Task brief> Transcribe each of the entries below word for word, line by line, changing nothing.

Provided material>
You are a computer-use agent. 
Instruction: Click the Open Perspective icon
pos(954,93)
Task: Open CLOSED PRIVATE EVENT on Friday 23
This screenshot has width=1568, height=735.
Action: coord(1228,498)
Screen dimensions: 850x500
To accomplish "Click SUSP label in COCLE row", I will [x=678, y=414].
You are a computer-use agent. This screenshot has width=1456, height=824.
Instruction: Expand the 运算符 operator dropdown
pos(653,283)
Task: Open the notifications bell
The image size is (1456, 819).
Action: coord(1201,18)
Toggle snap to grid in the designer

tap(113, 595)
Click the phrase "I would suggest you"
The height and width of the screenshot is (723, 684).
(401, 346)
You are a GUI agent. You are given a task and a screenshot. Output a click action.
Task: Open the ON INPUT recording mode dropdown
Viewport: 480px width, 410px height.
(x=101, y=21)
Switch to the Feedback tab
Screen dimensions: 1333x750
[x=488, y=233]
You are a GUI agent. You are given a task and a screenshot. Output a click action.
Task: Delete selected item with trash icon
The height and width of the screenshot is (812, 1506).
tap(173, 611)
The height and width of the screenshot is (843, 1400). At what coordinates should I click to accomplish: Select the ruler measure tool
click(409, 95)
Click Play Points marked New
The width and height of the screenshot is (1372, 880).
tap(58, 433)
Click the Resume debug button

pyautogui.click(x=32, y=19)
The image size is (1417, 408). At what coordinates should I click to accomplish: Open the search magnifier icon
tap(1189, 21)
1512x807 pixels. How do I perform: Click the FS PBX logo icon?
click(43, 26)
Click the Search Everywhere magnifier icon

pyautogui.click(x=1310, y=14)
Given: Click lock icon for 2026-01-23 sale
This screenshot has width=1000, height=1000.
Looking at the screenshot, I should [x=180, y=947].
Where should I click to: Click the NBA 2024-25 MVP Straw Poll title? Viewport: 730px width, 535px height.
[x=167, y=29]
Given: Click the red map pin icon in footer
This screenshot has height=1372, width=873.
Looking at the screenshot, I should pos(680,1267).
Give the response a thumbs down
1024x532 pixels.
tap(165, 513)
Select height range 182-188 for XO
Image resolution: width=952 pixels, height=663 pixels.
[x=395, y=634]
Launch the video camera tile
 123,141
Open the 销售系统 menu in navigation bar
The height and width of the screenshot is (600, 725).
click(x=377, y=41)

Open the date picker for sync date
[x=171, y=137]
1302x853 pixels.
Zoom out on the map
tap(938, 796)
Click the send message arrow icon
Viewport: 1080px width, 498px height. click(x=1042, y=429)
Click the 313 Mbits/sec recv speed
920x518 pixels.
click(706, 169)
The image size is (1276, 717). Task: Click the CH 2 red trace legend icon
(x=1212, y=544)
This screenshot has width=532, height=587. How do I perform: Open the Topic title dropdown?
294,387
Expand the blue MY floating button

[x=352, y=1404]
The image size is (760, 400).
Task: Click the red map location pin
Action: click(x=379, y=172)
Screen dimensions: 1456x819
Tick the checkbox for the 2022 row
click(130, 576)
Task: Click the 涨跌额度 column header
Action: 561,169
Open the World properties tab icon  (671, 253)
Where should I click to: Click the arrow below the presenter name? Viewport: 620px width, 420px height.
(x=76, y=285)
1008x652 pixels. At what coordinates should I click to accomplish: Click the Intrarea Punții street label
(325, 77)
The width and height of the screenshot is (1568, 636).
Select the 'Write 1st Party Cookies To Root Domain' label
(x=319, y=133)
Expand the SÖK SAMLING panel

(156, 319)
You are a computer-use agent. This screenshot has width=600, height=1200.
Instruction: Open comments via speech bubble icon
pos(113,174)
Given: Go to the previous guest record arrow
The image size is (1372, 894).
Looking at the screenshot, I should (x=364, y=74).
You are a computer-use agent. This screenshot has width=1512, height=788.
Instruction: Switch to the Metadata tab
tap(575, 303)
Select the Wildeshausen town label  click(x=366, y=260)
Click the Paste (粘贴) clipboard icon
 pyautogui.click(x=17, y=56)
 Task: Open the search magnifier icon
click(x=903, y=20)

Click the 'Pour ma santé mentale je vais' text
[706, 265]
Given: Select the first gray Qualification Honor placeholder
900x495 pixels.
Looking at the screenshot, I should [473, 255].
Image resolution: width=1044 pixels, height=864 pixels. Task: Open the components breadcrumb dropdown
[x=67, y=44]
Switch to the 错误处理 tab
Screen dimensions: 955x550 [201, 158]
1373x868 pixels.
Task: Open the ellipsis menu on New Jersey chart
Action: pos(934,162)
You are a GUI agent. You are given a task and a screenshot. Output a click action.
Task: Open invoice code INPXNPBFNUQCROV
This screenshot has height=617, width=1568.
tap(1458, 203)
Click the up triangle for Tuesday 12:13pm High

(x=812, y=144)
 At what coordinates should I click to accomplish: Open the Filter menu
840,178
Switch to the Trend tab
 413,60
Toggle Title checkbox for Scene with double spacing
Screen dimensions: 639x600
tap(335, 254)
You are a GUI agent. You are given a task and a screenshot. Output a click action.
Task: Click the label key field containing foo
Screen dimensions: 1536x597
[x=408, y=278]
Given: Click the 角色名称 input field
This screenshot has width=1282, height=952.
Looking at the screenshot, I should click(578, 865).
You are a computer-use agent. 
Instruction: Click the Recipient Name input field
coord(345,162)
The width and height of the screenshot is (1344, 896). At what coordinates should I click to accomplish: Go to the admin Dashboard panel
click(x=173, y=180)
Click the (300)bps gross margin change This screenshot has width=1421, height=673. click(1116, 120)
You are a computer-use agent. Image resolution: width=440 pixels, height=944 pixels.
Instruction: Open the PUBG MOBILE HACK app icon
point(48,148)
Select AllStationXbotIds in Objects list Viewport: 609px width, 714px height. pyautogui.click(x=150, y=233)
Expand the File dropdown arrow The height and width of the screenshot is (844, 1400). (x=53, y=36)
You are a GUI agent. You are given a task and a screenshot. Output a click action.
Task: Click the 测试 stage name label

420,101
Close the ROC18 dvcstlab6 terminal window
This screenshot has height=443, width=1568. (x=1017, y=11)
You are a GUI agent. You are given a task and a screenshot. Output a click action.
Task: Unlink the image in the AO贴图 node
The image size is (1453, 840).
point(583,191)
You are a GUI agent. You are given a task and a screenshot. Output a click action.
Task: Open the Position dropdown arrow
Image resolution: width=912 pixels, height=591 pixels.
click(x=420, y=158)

Expected answer>
You are a computer-use agent. 
Instruction: Click the Open Perspective icon
pos(954,93)
Task: Open CLOSED PRIVATE EVENT on Friday 23
This screenshot has width=1568, height=735.
Action: coord(1228,498)
Screen dimensions: 850x500
To accomplish "Click SUSP label in COCLE row", I will [x=678, y=414].
You are a computer-use agent. This screenshot has width=1456, height=824.
Instruction: Expand the 运算符 operator dropdown
pos(653,283)
Task: Open the notifications bell
The image size is (1456, 819).
Action: coord(1201,18)
Toggle snap to grid in the designer

tap(113, 595)
Click the phrase "I would suggest you"
The height and width of the screenshot is (723, 684).
(401, 346)
You are a GUI agent. You are given a task and a screenshot. Output a click action.
Task: Open the ON INPUT recording mode dropdown
Viewport: 480px width, 410px height.
(x=101, y=21)
Switch to the Feedback tab
Screen dimensions: 1333x750
[x=488, y=233]
You are a GUI agent. You are given a task and a screenshot. Output a click action.
Task: Delete selected item with trash icon
The height and width of the screenshot is (812, 1506).
tap(173, 611)
The height and width of the screenshot is (843, 1400). At what coordinates should I click to accomplish: Select the ruler measure tool
click(409, 95)
Click Play Points marked New
The width and height of the screenshot is (1372, 880).
tap(58, 433)
Click the Resume debug button

pyautogui.click(x=32, y=19)
The image size is (1417, 408). At what coordinates should I click to accomplish: Open the search magnifier icon
tap(1189, 21)
1512x807 pixels. How do I perform: Click the FS PBX logo icon?
click(43, 26)
Click the Search Everywhere magnifier icon

pyautogui.click(x=1310, y=14)
Given: Click lock icon for 2026-01-23 sale
This screenshot has width=1000, height=1000.
Looking at the screenshot, I should [x=180, y=947].
Where should I click to: Click the NBA 2024-25 MVP Straw Poll title? Viewport: 730px width, 535px height.
[x=167, y=29]
Given: Click the red map pin icon in footer
This screenshot has height=1372, width=873.
Looking at the screenshot, I should pos(680,1267).
Give the response a thumbs down
1024x532 pixels.
tap(165, 513)
Select height range 182-188 for XO
Image resolution: width=952 pixels, height=663 pixels.
[x=395, y=634]
Launch the video camera tile
 123,141
Open the 销售系统 menu in navigation bar
The height and width of the screenshot is (600, 725).
click(x=377, y=41)

Open the date picker for sync date
[x=171, y=137]
1302x853 pixels.
Zoom out on the map
tap(938, 796)
Click the send message arrow icon
Viewport: 1080px width, 498px height. click(x=1042, y=429)
Click the 313 Mbits/sec recv speed
920x518 pixels.
click(706, 169)
The image size is (1276, 717). Task: Click the CH 2 red trace legend icon
(x=1212, y=544)
This screenshot has width=532, height=587. How do I perform: Open the Topic title dropdown?
294,387
Expand the blue MY floating button

[x=352, y=1404]
The image size is (760, 400).
Task: Click the red map location pin
Action: click(x=379, y=172)
Screen dimensions: 1456x819
Tick the checkbox for the 2022 row
click(130, 576)
Task: Click the 涨跌额度 column header
Action: 561,169
Open the World properties tab icon  (671, 253)
Where should I click to: Click the arrow below the presenter name? Viewport: 620px width, 420px height.
(x=76, y=285)
1008x652 pixels. At what coordinates should I click to accomplish: Click the Intrarea Punții street label
(325, 77)
The width and height of the screenshot is (1568, 636).
Select the 'Write 1st Party Cookies To Root Domain' label
(x=319, y=133)
Expand the SÖK SAMLING panel

(156, 319)
You are a computer-use agent. This screenshot has width=600, height=1200.
Instruction: Open comments via speech bubble icon
pos(113,174)
Given: Go to the previous guest record arrow
The image size is (1372, 894).
Looking at the screenshot, I should (x=364, y=74).
You are a computer-use agent. This screenshot has width=1512, height=788.
Instruction: Switch to the Metadata tab
tap(575, 303)
Select the Wildeshausen town label  click(x=366, y=260)
Click the Paste (粘贴) clipboard icon
 pyautogui.click(x=17, y=56)
 Task: Open the search magnifier icon
click(x=903, y=20)

Click the 'Pour ma santé mentale je vais' text
[706, 265]
Given: Select the first gray Qualification Honor placeholder
900x495 pixels.
Looking at the screenshot, I should [473, 255].
Image resolution: width=1044 pixels, height=864 pixels. Task: Open the components breadcrumb dropdown
[x=67, y=44]
Switch to the 错误处理 tab
Screen dimensions: 955x550 [201, 158]
1373x868 pixels.
Task: Open the ellipsis menu on New Jersey chart
Action: pos(934,162)
You are a GUI agent. You are given a task and a screenshot. Output a click action.
Task: Open invoice code INPXNPBFNUQCROV
This screenshot has height=617, width=1568.
tap(1458, 203)
Click the up triangle for Tuesday 12:13pm High

(x=812, y=144)
 At what coordinates should I click to accomplish: Open the Filter menu
840,178
Switch to the Trend tab
 413,60
Toggle Title checkbox for Scene with double spacing
Screen dimensions: 639x600
tap(335, 254)
You are a GUI agent. You are given a task and a screenshot. Output a click action.
Task: Click the label key field containing foo
Screen dimensions: 1536x597
[x=408, y=278]
Given: Click the 角色名称 input field
This screenshot has width=1282, height=952.
Looking at the screenshot, I should click(578, 865).
You are a computer-use agent. 
Instruction: Click the Recipient Name input field
coord(345,162)
The width and height of the screenshot is (1344, 896). At what coordinates should I click to accomplish: Go to the admin Dashboard panel
click(x=173, y=180)
Click the (300)bps gross margin change This screenshot has width=1421, height=673. click(1116, 120)
You are a computer-use agent. Image resolution: width=440 pixels, height=944 pixels.
Instruction: Open the PUBG MOBILE HACK app icon
point(48,148)
Select AllStationXbotIds in Objects list Viewport: 609px width, 714px height. pyautogui.click(x=150, y=233)
Expand the File dropdown arrow The height and width of the screenshot is (844, 1400). (x=53, y=36)
You are a GUI agent. You are given a task and a screenshot. Output a click action.
Task: Click the 测试 stage name label

420,101
Close the ROC18 dvcstlab6 terminal window
This screenshot has height=443, width=1568. (x=1017, y=11)
You are a GUI agent. You are given a task and a screenshot. Output a click action.
Task: Unlink the image in the AO贴图 node
The image size is (1453, 840).
point(583,191)
You are a GUI agent. You are given a task and a screenshot. Output a click action.
Task: Open the Position dropdown arrow
Image resolution: width=912 pixels, height=591 pixels.
click(x=420, y=158)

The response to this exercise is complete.